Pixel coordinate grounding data
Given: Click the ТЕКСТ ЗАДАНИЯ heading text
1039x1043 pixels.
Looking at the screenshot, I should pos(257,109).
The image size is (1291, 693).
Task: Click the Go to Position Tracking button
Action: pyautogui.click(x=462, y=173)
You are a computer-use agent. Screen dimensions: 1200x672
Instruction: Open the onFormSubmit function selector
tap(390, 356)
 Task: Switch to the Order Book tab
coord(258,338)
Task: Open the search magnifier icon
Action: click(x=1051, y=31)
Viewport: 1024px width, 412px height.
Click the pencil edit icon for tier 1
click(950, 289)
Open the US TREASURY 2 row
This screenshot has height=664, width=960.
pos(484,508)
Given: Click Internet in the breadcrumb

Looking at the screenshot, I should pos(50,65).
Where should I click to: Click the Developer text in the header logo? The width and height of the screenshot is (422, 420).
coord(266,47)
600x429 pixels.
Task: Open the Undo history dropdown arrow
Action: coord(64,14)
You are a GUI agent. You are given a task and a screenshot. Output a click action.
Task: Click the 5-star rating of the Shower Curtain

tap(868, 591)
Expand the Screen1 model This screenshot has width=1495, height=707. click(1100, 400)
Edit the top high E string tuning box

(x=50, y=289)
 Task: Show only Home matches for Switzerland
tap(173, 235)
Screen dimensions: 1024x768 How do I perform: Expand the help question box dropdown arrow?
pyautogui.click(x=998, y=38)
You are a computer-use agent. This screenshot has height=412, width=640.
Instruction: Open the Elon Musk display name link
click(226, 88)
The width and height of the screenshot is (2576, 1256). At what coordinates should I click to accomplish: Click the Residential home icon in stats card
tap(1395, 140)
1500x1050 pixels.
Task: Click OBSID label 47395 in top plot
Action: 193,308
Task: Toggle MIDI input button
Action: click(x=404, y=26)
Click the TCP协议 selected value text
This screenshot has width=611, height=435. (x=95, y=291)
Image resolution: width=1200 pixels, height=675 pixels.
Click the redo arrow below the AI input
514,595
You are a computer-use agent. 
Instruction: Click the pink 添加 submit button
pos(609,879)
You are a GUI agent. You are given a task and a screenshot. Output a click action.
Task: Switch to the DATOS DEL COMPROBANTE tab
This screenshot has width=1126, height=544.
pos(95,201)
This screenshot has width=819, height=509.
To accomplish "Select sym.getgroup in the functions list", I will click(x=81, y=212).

→ YOUR GOAL: The answer is the line containing "Screen dimensions: 1024x768" together with every line after it in the records, repeated exactly and with nothing else.

→ ANSWER TO THE EXERCISE:
Screen dimensions: 1024x768 How do I perform: Expand the help question box dropdown arrow?
pyautogui.click(x=998, y=38)
You are a computer-use agent. This screenshot has height=412, width=640.
Instruction: Open the Elon Musk display name link
click(226, 88)
The width and height of the screenshot is (2576, 1256). At what coordinates should I click to accomplish: Click the Residential home icon in stats card
tap(1395, 140)
1500x1050 pixels.
Task: Click OBSID label 47395 in top plot
Action: 193,308
Task: Toggle MIDI input button
Action: click(x=404, y=26)
Click the TCP协议 selected value text
This screenshot has width=611, height=435. (x=95, y=291)
Image resolution: width=1200 pixels, height=675 pixels.
Click the redo arrow below the AI input
514,595
You are a computer-use agent. 
Instruction: Click the pink 添加 submit button
pos(609,879)
You are a GUI agent. You are given a task and a screenshot. Output a click action.
Task: Switch to the DATOS DEL COMPROBANTE tab
This screenshot has width=1126, height=544.
pos(95,201)
This screenshot has width=819, height=509.
To accomplish "Select sym.getgroup in the functions list", I will click(x=81, y=212).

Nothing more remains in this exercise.